Goal of the exercise – Output the full listing exactly as written, with no pictures in it.

Available records –
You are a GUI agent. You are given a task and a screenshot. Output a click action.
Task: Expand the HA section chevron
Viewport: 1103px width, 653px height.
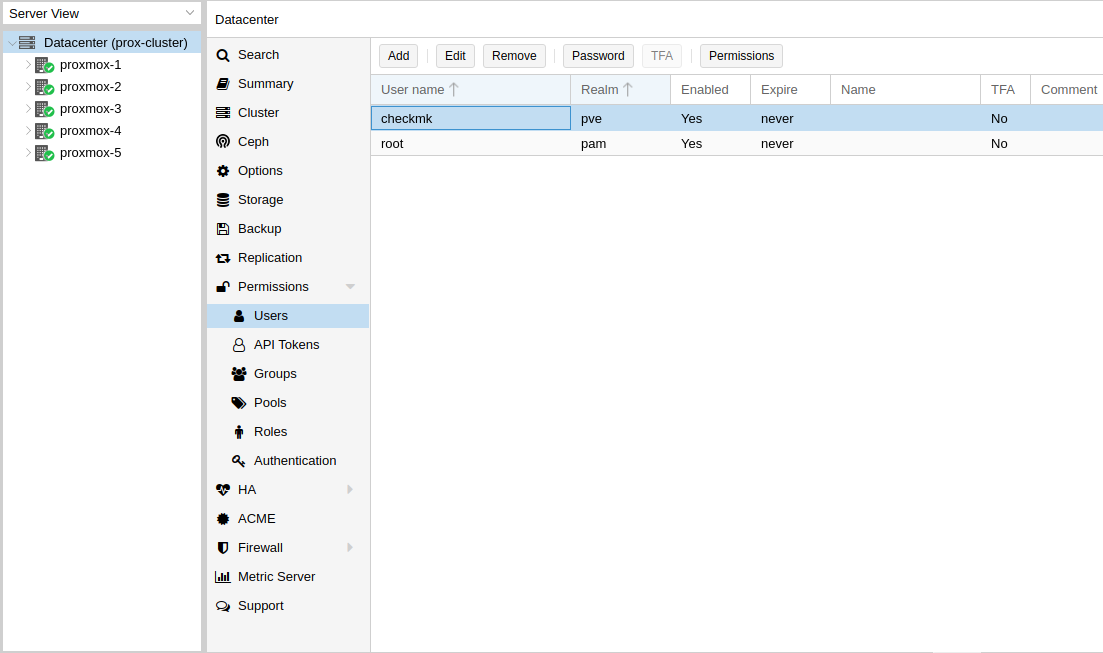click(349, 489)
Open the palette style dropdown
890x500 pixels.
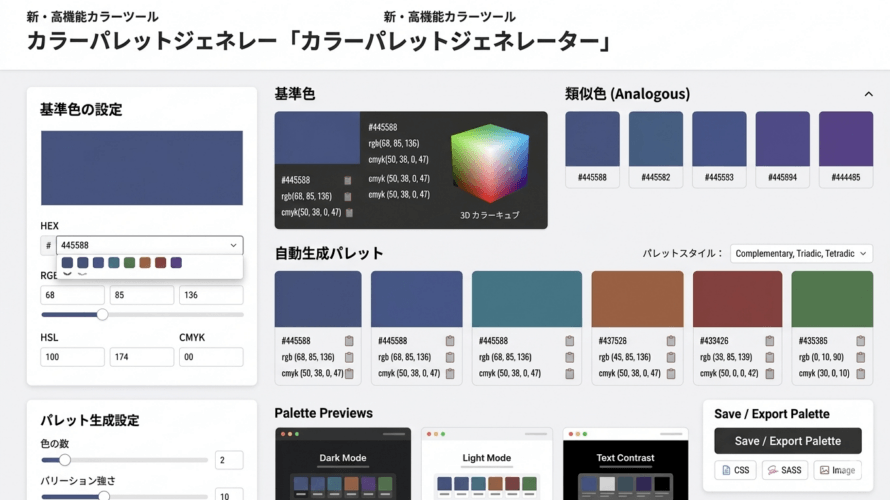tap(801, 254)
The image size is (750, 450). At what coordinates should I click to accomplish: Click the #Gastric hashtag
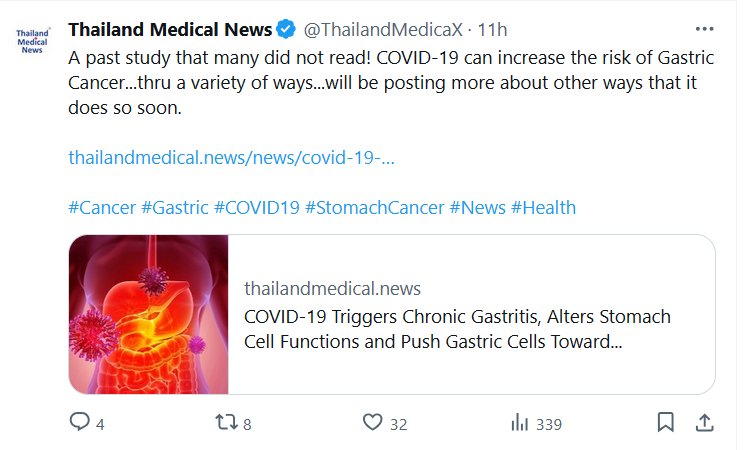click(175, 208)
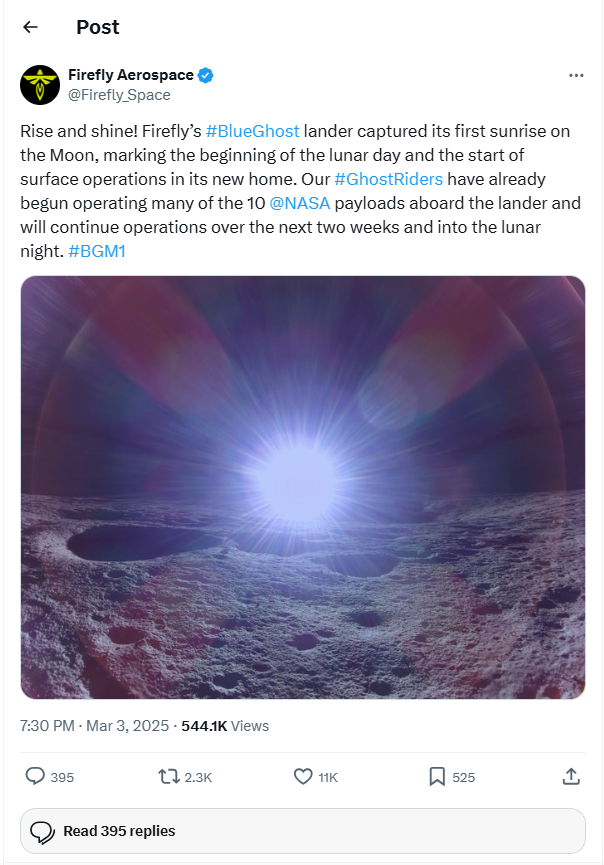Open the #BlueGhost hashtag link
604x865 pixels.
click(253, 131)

Exercise answer –
You are a GUI agent. You are given a task and a screenshot. Output a click action.
Task: Expand the HA section chevron
Viewport: 1103px width, 653px height.
click(349, 489)
Open the palette style dropdown
890x500 pixels.
tap(801, 254)
The image size is (750, 450). At what coordinates should I click to accomplish: Click the #Gastric hashtag
click(175, 208)
Open the #BlueGhost hashtag link
604x865 pixels.
click(253, 131)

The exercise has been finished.